::: MATERIAL PROVIDED
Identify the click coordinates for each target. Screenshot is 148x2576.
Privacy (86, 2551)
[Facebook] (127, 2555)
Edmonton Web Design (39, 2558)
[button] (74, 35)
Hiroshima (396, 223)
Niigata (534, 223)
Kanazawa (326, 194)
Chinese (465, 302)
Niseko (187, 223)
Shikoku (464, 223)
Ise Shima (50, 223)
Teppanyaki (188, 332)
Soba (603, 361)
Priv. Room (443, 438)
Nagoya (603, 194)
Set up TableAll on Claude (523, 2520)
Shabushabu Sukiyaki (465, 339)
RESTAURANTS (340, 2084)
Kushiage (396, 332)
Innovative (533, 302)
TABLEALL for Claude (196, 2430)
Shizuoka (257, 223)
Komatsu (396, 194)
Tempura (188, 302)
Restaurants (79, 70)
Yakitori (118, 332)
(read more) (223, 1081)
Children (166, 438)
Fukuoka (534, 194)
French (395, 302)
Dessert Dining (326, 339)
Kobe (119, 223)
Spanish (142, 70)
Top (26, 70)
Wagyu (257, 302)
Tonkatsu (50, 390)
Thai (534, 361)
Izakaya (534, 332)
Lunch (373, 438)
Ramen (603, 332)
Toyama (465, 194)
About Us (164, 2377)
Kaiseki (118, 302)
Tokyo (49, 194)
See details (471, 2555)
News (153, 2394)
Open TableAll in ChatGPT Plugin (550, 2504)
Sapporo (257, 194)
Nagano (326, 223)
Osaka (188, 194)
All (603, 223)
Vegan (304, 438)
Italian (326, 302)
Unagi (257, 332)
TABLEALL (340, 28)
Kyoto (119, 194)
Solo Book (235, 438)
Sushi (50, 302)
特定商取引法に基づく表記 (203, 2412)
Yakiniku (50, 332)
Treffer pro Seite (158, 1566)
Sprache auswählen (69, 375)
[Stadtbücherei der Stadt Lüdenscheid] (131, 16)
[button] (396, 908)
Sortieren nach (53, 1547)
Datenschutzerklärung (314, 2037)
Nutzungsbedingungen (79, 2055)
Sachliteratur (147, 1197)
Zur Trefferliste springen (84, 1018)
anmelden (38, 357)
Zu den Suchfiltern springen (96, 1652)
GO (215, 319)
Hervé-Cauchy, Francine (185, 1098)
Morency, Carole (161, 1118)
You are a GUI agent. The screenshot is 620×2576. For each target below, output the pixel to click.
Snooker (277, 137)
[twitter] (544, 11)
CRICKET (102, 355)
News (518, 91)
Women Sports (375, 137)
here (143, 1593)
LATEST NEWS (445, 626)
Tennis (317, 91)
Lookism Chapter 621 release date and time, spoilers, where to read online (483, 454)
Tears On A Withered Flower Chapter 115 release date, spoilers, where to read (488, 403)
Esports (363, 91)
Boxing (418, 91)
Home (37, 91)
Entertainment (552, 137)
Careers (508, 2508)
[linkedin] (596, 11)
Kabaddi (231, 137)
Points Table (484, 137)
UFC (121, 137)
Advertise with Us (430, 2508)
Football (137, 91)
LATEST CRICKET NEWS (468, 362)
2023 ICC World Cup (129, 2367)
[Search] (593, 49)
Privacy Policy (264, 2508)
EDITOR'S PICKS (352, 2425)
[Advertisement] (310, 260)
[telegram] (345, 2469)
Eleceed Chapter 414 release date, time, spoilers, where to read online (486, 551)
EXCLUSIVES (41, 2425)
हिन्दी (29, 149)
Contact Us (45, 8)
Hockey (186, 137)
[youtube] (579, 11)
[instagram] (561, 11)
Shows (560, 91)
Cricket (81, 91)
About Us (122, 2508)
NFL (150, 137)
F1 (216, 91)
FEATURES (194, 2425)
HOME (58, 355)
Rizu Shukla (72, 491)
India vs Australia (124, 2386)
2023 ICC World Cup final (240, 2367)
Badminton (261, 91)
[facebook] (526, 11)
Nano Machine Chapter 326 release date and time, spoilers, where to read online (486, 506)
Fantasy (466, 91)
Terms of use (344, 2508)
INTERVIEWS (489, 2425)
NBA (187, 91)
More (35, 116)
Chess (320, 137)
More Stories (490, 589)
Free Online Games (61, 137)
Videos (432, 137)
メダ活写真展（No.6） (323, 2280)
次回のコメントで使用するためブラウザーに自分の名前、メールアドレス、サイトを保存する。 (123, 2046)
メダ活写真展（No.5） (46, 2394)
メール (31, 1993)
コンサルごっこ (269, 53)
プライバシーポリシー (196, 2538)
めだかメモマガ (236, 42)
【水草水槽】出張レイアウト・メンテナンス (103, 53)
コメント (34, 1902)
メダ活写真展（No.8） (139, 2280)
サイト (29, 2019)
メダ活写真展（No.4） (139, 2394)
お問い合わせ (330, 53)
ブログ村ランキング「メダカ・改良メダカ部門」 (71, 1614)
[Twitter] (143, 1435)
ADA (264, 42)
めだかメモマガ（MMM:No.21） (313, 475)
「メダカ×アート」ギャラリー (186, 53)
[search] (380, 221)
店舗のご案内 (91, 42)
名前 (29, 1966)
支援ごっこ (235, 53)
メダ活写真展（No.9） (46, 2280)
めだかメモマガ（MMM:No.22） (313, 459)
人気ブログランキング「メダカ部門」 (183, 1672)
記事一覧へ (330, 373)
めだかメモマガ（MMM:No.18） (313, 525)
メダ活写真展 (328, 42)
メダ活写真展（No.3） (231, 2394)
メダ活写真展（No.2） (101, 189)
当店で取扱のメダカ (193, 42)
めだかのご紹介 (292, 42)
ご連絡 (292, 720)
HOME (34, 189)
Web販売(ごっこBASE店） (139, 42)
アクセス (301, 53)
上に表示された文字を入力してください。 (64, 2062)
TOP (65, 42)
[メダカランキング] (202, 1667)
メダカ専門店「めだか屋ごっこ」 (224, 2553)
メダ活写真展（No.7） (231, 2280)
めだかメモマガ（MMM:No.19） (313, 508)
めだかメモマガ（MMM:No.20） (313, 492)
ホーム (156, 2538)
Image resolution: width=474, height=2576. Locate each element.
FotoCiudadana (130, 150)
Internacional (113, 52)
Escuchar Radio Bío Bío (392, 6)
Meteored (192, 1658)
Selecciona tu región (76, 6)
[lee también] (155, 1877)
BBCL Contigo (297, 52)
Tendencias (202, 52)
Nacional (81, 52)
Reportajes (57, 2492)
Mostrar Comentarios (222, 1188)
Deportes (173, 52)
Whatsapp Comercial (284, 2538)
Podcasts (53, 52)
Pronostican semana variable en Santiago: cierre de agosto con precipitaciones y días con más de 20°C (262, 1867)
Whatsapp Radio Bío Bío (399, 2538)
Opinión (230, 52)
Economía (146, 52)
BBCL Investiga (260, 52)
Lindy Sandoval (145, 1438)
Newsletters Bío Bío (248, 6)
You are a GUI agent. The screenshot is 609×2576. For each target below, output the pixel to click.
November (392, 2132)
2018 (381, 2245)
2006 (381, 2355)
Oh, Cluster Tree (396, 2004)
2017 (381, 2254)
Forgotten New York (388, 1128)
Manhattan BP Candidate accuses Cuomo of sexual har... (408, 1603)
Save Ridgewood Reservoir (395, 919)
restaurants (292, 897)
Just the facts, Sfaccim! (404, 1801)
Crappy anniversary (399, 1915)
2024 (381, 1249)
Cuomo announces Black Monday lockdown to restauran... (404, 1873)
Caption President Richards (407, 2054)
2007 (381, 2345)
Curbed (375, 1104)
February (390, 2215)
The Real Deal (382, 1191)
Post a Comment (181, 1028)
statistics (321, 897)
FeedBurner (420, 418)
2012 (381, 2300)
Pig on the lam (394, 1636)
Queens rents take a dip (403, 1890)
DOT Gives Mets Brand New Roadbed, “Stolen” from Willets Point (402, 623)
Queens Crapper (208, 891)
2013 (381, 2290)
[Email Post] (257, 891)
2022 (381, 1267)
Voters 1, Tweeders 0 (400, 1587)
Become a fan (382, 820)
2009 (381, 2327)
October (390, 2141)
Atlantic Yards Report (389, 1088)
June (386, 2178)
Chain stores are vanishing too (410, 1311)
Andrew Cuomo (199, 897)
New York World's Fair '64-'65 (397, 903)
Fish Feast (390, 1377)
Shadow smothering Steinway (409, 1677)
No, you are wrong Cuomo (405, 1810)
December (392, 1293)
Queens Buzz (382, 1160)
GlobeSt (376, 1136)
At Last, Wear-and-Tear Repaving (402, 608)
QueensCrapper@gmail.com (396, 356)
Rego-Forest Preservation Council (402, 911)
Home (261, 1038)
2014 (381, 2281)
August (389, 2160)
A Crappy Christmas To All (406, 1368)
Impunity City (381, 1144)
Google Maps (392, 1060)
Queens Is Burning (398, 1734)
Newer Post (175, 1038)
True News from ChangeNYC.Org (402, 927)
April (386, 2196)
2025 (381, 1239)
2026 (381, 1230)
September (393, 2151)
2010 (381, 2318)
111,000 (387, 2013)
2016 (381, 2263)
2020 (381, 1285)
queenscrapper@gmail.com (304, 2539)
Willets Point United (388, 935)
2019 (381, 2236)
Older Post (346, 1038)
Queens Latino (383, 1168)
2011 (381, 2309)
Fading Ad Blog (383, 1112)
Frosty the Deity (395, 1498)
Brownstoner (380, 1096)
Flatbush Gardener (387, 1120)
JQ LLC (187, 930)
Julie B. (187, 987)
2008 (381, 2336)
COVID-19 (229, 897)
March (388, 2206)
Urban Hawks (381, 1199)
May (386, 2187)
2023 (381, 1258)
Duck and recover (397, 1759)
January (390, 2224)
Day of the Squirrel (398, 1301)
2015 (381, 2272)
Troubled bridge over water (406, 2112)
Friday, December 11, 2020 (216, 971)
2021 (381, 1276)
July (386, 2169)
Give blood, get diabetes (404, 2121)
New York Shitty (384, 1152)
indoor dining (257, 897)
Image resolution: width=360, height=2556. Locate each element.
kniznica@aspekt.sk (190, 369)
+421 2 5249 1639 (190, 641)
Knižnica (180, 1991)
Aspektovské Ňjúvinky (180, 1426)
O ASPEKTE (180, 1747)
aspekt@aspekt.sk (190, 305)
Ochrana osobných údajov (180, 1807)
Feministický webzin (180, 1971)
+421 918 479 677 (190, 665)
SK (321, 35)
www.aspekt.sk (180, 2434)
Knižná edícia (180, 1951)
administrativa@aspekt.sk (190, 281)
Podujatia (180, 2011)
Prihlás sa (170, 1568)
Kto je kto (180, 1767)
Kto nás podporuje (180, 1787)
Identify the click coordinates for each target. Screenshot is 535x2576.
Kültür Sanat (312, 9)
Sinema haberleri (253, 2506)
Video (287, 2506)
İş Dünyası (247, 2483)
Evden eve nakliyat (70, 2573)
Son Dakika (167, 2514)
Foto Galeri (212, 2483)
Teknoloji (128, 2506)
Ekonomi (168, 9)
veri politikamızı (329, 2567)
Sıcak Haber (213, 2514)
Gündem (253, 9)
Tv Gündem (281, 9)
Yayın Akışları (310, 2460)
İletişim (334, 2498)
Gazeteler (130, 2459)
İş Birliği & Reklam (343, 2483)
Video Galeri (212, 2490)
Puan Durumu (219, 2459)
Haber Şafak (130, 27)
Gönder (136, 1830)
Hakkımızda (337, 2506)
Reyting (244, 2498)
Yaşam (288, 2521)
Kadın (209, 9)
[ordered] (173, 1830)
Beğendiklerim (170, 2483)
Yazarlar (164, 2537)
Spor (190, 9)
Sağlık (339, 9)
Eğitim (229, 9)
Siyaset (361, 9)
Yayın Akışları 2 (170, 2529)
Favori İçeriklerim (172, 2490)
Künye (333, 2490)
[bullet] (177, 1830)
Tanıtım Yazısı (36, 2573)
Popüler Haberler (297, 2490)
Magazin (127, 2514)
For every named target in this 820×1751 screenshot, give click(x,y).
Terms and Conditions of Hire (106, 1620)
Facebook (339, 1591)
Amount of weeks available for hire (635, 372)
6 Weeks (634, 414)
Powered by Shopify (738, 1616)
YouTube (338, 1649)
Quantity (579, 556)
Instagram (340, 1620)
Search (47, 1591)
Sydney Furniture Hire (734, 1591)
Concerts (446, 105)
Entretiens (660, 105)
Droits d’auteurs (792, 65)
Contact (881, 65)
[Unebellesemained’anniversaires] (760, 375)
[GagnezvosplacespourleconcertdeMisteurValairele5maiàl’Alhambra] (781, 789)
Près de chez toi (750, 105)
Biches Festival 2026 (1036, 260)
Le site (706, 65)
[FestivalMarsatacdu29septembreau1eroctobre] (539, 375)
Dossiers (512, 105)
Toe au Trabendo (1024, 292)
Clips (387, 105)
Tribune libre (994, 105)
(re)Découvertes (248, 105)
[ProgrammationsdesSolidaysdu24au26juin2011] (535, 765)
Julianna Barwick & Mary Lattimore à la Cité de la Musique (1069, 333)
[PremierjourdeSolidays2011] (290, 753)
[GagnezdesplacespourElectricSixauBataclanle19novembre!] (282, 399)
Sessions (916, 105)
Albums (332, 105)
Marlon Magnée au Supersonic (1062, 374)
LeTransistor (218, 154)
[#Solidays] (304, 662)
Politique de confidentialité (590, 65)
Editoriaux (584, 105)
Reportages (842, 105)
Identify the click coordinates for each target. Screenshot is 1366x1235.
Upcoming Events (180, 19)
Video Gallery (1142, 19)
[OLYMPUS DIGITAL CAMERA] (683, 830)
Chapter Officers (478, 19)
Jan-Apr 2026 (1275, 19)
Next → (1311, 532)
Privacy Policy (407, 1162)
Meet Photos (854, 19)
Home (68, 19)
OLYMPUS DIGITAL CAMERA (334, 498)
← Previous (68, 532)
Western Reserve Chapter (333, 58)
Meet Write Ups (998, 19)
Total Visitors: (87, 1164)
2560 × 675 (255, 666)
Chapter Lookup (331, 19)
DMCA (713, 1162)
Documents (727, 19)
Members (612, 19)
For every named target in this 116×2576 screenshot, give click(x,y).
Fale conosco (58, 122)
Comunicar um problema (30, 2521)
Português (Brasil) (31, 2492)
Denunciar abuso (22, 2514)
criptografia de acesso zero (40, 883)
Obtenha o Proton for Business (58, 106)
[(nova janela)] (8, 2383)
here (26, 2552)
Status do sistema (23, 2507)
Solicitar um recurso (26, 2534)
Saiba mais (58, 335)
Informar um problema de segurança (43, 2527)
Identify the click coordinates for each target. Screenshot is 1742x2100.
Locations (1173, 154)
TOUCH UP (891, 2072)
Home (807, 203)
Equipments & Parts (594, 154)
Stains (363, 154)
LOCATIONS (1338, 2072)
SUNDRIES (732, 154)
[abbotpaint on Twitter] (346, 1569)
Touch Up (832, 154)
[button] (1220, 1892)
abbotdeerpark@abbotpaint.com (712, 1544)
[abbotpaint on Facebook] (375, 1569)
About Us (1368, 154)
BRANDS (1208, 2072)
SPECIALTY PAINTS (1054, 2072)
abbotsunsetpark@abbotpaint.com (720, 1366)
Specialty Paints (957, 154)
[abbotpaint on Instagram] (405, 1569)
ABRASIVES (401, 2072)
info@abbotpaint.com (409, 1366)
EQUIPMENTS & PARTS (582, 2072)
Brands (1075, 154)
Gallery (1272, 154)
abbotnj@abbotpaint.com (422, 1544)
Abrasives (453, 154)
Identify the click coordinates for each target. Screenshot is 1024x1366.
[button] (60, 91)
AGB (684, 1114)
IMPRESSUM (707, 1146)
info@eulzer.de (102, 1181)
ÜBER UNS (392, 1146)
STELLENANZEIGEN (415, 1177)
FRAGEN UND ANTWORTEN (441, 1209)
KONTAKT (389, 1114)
::::::
§ **WORK REQUIRED**
Reproduce only the lines above, starting at the line with "Queens Buzz (382, 1160)" and ending at the line with "August (389, 2160)", exactly as written.

§ **SOLUTION**
Queens Buzz (382, 1160)
GlobeSt (376, 1136)
At Last, Wear-and-Tear Repaving (402, 608)
QueensCrapper@gmail.com (396, 356)
Rego-Forest Preservation Council (402, 911)
Home (261, 1038)
2014 (381, 2281)
August (389, 2160)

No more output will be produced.